BLS Household Survey

• 60,000 households monthly

• Population: 333,287,557

  • Age 17+: 269,523,012

  • Children: 63,764,545

  • Civilian Noninstitutional Population: 263,973,000

  • Labor Force: 164,287,000

    • Employed: 158,291,000

    • Unemployed: 5,996,000

    • Not in Labor Force: 99,686,000

Key Formulas:

• Unemployment Rate (UR) = (Unemployed / Labor Force) × 100 → 3.7%

• Labor Force Participation Rate (LFPR) = (Labor Force / Civilian Noninstitutional Pop) × 100 → 62.2%

Alternate Measures of Unemployment (U1–U6):

• U3: Official unemployment rate

• Marginally attached: sought work in the past year but no longer looking

• Underskilled: working below qualifications or hours desired

• Involuntarily part-time: want full-time but work part-time

• US Unemployed = Discouraged + Marginally Attached OR Discouraged + Involuntarily Part-Time

Labor Market Dynamics:

• Supply: >5M start new jobs, >5M leave jobs monthly

• Demand: Businesses hire/eliminate jobs daily

• Firms = demanders (hire based on Value of Marginal Product of Labor)

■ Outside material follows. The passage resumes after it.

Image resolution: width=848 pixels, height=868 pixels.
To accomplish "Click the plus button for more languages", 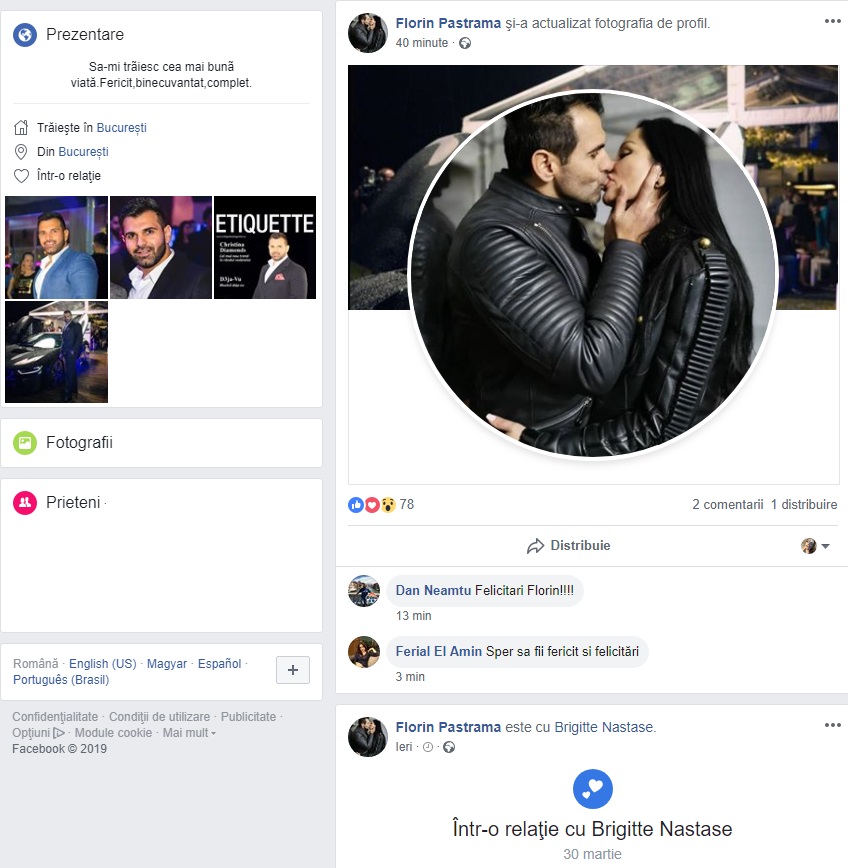I will 293,670.
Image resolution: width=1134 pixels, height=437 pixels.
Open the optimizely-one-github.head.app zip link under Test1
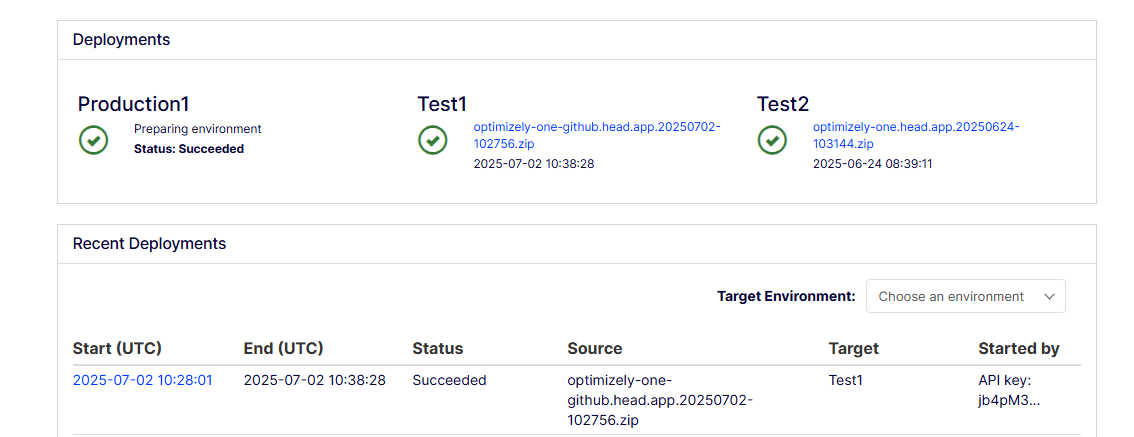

• Households = suppliers (opportunity cost = leisure/outside options)

• Wages = price of labor

Types of Unemployment:

• Frictional: moving between jobs, job search, skills mismatch, affected by UI

• Structural: wages above equilibrium, unions, job protection laws, minimum wage, monopsony vs competitive labor markets

• Cyclical: caused by recessions

Efficiency Wages:

• Paying above equilibrium → ↑ productivity, ↓ turnover

• Example: Ford $5 wage (1913) → absentee 10%, turnover 370%, ↑ productivity

• Can lower total labor costs but create structural unemployment

Unemployment Insurance (UI):

• Must be actively looking for work

• Temporary; doesn’t increase long-term unemployment

• Hysteresis: long unemployment → higher equilibrium UR

• Impacts: poverty risk, lower resources for children, lower life expectancy, higher government spending, less tax revenue

Chapter 12 – Inflation

Definition: Rise in average prices

• What is measured: Cost of Living (CPI) & Real Output (GDP Deflator)

Price Indices:

• CPI-U: All Urban Consumers (87%)

• CPI-W: Wage Earners & Clerical Workers (32%)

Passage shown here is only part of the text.